I blinked at Vashri’s calm face. “Why didn’t that happen when I was with Essa? I wasn’t trying to destroy her magic, but I still did.”

“With all respect to your sister, she isn’t one of the kings.”

I frowned. “You mean, I can destroy everyone’s magic except that of the kings? What about the Emperor?”

He held up a hand. “The Emperor means us ill. I’m quite sure you’ll be able to use your skills against him.”

“But you can’t be sure?”

His brown eyes filled with calm reassurance. “Nothing in life is certain. But this is worth taking a chance on.”

I blinked at Vashri. The warmth in his eyes made me want to curl up against him like a cat, but I couldn’t let his out-of-character statement pass. “You want to take a chance? You?”

He smiled. “Yes, Kyann, me.”

I folded my arms. “Who are you, and what magic have you used to take the appearance of the king of air?” I demanded.

He laughed. A dimple appeared on his left cheek. I wanted to press the tip of my finger against it. “It’s really me, Kyann.”

“But you worry about everything.”

“I don’t worry about everything,” he argued. “When we first met, I was worried that you were walking into the den of the Emperor without any help. That’s reasonable.” His hand lifted again and he stroked a lock of hair behind my ear. “I was worried for you.”
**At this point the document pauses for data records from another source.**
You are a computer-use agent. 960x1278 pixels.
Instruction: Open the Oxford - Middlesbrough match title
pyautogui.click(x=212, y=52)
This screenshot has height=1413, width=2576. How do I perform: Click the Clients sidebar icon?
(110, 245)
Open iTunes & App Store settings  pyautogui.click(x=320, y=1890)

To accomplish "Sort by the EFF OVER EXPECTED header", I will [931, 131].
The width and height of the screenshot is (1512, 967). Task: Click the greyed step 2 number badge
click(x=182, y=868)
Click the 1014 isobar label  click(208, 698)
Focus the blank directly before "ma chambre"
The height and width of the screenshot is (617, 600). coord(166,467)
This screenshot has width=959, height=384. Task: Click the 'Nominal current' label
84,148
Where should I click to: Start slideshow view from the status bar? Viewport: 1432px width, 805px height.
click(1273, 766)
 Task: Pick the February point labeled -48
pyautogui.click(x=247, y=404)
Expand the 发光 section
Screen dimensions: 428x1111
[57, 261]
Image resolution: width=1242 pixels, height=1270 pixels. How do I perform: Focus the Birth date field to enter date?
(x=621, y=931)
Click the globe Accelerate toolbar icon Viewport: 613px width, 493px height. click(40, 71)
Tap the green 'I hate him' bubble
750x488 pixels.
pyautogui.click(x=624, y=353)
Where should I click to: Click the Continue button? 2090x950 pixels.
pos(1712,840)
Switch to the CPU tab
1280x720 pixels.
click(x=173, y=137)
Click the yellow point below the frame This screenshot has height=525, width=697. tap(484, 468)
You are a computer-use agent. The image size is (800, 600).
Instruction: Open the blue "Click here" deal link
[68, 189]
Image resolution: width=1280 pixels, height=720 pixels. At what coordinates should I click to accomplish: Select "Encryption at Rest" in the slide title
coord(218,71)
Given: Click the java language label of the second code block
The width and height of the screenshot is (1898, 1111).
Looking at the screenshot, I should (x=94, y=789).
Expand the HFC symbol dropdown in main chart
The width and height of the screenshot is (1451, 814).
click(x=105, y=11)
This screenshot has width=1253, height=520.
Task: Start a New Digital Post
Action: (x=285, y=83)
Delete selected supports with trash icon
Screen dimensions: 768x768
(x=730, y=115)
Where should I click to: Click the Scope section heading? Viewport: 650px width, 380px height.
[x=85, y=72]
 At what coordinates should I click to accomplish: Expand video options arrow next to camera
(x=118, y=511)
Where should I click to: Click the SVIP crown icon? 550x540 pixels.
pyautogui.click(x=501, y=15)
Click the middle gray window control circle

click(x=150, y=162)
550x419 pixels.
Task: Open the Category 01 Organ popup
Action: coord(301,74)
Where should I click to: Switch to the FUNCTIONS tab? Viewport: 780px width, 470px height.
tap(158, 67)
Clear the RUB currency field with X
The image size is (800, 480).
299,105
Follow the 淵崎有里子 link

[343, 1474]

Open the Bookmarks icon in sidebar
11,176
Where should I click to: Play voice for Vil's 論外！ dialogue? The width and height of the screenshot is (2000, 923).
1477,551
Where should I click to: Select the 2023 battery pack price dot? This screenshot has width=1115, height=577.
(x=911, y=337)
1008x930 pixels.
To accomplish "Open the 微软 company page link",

My mouth dried. Someone who cared for me, someone I could rely on. Someone I didn’t have to be strong for. “No need to worry. I’m tough.” I’d meant the words to be light-hearted, but my voice hitched on the last word.

“You are so strong,” Vashri told me. “And yet…” The back of his hand stroked down my cheek. I shivered at the sensation. “And yet so delicate.”

I wasn’t delicate. I’d spent so long forcing myself to be strong and self-reliant that I didn’t know how to be anything else. I wanted to lean on the kings, but every time a chance occurred I pulled back. After all this time I couldn’t rely on anyone else.

But perhaps now was the time to try.

My gaze dropped to Vashri’s lips. They were full and soft, the shade of a charberry just as it turned ripe. And if I only leaned my head forward, my lips would brush them.

My heart pounded against my ribs. My fingers clenched. Was I trying to pluck up courage to act, or trying to hold myself back from acting?

“Hie there!”

We jumped apart as a voice called out. I scrambled to my feet, willing myself not to blush. Solitary – or throwing myself at the nearest king. There had to be something in-between.

“Help!” Yards away from us on the path was a young man who looked as though he might have been walking non-stop for a week, he was so filthy and ragged. He faltered, hands braced on his knees, heaving in a breath as though it hurt. “Help me, please.”

Then he looked up and shock rooted me to the spot. I recognised him. “Geedan?”